Она умолкла, ища слов помягче, чтоб не так больно ранить меня.
— Ты меня, мой милый, не любил. Ты лишь позволял себя любить. И этим себя обворовывал. Тебе не привелось испытать того, что я испытала. Ты остаешься ни с чем. А я… сказочно разбогатела. Я — с большой любовью. И ее у меня не отнять ни Малинину, ни Глушенкову, ни твоему отцу… и даже всей советской власти. С этой любовью я останусь навечно. Ее нельзя конфисковать. Нельзя арестовать. Сослать в Сибирь. Она — моя. До гроба.
Поэтому не гляди на меня побитой собакой.

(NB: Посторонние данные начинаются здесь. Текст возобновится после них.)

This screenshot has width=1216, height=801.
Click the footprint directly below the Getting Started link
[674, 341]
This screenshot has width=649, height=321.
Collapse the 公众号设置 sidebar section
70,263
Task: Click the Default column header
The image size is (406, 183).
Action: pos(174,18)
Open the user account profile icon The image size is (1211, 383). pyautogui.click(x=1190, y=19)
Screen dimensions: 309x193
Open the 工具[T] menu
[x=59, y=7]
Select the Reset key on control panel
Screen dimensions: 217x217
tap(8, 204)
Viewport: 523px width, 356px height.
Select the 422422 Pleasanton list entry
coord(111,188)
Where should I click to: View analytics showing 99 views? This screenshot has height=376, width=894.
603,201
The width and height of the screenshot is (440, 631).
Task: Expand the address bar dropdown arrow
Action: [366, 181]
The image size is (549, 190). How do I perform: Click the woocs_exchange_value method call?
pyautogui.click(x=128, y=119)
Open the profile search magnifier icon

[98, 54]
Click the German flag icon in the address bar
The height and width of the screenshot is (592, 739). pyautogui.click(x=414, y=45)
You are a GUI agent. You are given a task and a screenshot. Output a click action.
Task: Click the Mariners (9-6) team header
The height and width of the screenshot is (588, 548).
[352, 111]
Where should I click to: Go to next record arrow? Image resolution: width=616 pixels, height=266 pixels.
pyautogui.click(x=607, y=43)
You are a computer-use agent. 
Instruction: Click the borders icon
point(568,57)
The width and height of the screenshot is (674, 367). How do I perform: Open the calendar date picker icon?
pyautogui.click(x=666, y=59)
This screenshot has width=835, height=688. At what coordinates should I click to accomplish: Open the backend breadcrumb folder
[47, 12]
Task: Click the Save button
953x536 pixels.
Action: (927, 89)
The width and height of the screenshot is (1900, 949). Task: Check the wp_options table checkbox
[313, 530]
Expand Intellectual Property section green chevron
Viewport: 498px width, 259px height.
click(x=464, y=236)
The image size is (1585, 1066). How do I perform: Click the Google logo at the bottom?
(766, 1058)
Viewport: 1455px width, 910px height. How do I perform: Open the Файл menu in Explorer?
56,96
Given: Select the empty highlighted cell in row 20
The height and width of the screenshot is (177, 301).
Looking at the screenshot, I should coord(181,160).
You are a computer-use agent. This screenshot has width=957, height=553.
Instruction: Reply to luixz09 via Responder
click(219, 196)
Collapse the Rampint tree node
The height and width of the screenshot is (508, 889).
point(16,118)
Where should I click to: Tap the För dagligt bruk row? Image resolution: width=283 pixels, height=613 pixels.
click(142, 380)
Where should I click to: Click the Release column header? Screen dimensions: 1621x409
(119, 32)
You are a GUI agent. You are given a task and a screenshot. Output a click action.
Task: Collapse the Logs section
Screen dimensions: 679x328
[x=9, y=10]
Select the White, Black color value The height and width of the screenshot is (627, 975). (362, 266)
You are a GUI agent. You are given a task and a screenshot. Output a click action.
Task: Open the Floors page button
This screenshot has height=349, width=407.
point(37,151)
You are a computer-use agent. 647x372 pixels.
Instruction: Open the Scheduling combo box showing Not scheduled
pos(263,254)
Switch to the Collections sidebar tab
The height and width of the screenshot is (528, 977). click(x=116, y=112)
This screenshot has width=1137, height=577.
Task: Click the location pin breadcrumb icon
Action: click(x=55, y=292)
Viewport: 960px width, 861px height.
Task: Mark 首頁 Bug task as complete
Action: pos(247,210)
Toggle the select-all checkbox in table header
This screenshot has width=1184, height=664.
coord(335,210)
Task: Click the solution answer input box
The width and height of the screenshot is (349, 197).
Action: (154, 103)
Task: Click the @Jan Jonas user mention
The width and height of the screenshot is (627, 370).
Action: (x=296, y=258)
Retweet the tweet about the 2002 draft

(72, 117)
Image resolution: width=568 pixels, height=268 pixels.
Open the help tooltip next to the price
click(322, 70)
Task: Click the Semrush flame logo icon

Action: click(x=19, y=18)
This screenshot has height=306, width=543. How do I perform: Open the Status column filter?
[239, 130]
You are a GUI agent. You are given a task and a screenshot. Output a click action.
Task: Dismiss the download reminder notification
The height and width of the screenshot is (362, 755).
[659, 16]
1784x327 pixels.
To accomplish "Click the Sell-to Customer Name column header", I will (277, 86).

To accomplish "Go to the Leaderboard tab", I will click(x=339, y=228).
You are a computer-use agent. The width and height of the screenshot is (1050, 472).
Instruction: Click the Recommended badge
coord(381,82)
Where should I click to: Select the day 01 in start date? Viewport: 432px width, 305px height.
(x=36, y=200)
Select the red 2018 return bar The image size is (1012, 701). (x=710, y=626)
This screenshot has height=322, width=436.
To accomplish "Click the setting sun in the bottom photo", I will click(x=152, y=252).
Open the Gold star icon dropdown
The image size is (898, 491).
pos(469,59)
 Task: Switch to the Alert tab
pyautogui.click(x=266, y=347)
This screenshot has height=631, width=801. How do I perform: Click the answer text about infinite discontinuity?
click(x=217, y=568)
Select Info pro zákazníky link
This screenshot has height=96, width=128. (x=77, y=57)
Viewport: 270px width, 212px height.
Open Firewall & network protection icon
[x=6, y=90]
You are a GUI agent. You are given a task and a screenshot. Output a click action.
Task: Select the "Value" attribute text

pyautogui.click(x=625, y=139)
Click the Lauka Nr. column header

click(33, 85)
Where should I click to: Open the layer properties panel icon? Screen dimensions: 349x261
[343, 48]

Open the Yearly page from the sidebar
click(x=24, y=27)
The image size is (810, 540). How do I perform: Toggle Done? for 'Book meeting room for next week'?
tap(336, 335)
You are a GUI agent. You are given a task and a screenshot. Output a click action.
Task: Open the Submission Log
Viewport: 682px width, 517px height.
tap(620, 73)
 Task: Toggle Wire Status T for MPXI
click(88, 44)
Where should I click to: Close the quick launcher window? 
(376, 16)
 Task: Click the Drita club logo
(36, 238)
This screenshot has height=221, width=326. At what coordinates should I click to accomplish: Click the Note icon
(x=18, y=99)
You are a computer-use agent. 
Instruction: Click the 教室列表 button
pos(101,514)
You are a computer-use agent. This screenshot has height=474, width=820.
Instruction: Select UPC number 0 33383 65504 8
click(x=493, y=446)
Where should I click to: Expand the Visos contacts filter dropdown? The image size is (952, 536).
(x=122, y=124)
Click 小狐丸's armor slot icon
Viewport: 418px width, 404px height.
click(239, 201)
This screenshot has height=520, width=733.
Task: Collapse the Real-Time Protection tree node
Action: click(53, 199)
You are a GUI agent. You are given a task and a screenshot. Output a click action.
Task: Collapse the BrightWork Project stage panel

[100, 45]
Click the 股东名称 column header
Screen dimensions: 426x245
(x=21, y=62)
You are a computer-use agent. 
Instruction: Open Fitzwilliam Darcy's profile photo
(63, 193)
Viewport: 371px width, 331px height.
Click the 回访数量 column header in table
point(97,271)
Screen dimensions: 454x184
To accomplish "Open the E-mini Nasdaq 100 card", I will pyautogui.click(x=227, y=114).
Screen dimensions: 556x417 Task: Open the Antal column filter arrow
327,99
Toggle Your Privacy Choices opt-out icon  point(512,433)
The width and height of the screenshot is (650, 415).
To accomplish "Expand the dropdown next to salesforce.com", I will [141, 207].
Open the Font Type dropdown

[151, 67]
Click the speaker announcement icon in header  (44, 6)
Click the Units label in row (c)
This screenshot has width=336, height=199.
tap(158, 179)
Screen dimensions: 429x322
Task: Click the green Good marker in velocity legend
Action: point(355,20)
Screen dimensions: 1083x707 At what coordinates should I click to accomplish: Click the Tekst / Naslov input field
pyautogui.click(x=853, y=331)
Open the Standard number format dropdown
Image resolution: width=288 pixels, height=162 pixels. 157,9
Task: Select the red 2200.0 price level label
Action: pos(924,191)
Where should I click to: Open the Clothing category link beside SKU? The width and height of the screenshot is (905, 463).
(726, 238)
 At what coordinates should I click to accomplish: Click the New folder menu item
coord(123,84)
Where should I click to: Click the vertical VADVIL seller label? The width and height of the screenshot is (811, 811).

Не нужно жалостных взглядов. Ты ничего не отнял у меня. А дал очень много. Спасибо тебе. За мою любовь.
Как я ни был растерян и подавлен, готовясь к отъезду, я все время думал о том, что теряю редкий подарок судьбы, попавший в мои руки, который мне так и не удалось сберечь.
А она собирала меня. Стирала и гладила. Пришивала пуговицы. Укладывала мои вещи. Она собирала меня в путь, из которого уже не будет возврата. И ни слезинки, ни вздоха. Даже улыбалась. Подбадривала меня.
Как-то, прижимаясь ко мне в постели, она прошептала на ухо:
— Если тебе когда-нибудь станет плохо, случится беда. Кто знает? Попадешь под трамвай… не дай Бог, или выгонят из газеты. И ты никому не будешь нужен… все от тебя отвернутся… знай, что есть одно место на земле, где тебя всегда примут в любом виде. Этим местом будет мой дом. Когда бы это ни случилось. Даже если и буду замужем и будут у меня дети, все равно приди — в моем доме тебя ждут комната и уход.
Мы с ней условились, что провожать меня на вокзал она не поедет. Там будут Малинин, Глушенков и другая братия, с которой ей стоять вместе не с руки. Мы попрощались дома. И она ушла с маленьким чемоданом за час до того, как приехали меня отвозить на вокзал. Куда она направилась, сколько я ни бился, не сказала.
В вокзальном ресторане провожающие устроили шумную попойку. Я хлестал водку без меры, стараясь заглушить сосущую тоску.
Поезд отошел, и вместе с перроном стали уплывать назад машущие Малинин, Глушенков и еще какие-то люди. Уже в самом конце платформы среди чьих-то спин и голов мелькнуло курносое лицо Алдоны с развевающимися волосами. Это не было галлюцинацией. Могу поклясться чем угодно. Я отчетливо различил не только лицо, но и плащ-накидку в черно-красную клеточку, распахнувшийся на бегу. Я даже запомнил ее круглые колени, взлетавшие в беге. Рот ее был широко раскрыт. Она кричала какие-то слова. Надеясь, что я услышу. Но я ничего не уловил. Окна вагона были закрыты. А потом и Алдона исчезла… Поезд, набирая скорость, поворачивал, выгибал вереницу вагонов, закрыв от меня и вокзал, и платформу, и всех, кто был на ней.
ОНА
Моя мать напрасно ликовала, что ее дочь в девятнадцать лет вышла замуж невинной и достойна быть принятой в Белом доме президентом Соединенных Штатов как уникальный образец непорочности и добродетели. Я потеряла невинность в пятнадцать лет. Не девственную плеву, ее-то я сохранила на радость маме и на танталовы муки моему неопытному супругу, который пять недель штурмовал ее, как неприступную крепость, и лишь с помощью указательного пальца наконец-то проткнул.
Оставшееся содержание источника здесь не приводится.